Starting in March, this year has seemed like a weird anthology TV show, with each month written and directed by a different team. We haven't had Aaron Sorkin and Thomas Schlamme yet; I'm hoping that'll be the season finale in February. This month we seem to have Armando Iannucci running the show, as the President's antics over the weekend suggest.
So here's how I'm spending lunch:
- With only 4 weeks to the election, a new CNN poll out this morning has Biden up 16 points among likely voters nationally. The Economist has him at a 90% chance of winning the Electoral College with the Democrats at a 71% chance of winning the Senate. Nate Silver has Biden at 82% likely to win and the Democrats 66% likely to control the Senate.

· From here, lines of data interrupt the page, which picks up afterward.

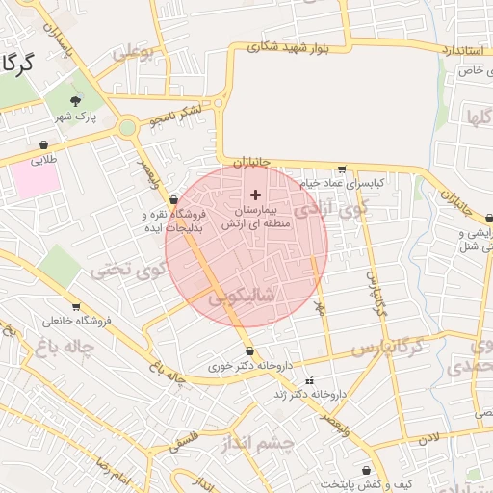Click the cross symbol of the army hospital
(255, 195)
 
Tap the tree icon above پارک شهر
(76, 99)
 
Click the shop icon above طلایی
(43, 144)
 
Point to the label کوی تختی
(122, 272)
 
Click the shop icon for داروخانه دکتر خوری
(250, 351)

- Stephen Colbert and Trevor Noah summed up the insanity nicely.
- Fareed Zakaria says we have an historic opportunity to make the world better in the aftermath of the pandemic: "Great leaders such as Roosevelt read polls to understand the nature of their challenge, not as an excuse for inaction."
- A Republican-aligned think-tank has filed suit against the proposed Illinois constitutional amendment that would allow a graduated income tax, perhaps because they're terrified it will pass.
- Sweden and Switzerland have gotten snippy with each other over the successor to Crypto AG, the Swiss security company that was actually a CIA-BND front.
- Via The Daily WTF, the UK government lost tons of data about Covid-19 patients because they exported large .csv files to the obsolete .xls format, which only stores 65,536 rows per sheet.
Tomorrow night will be the vice-presidential debate, which I will again live-blog. I can't wait.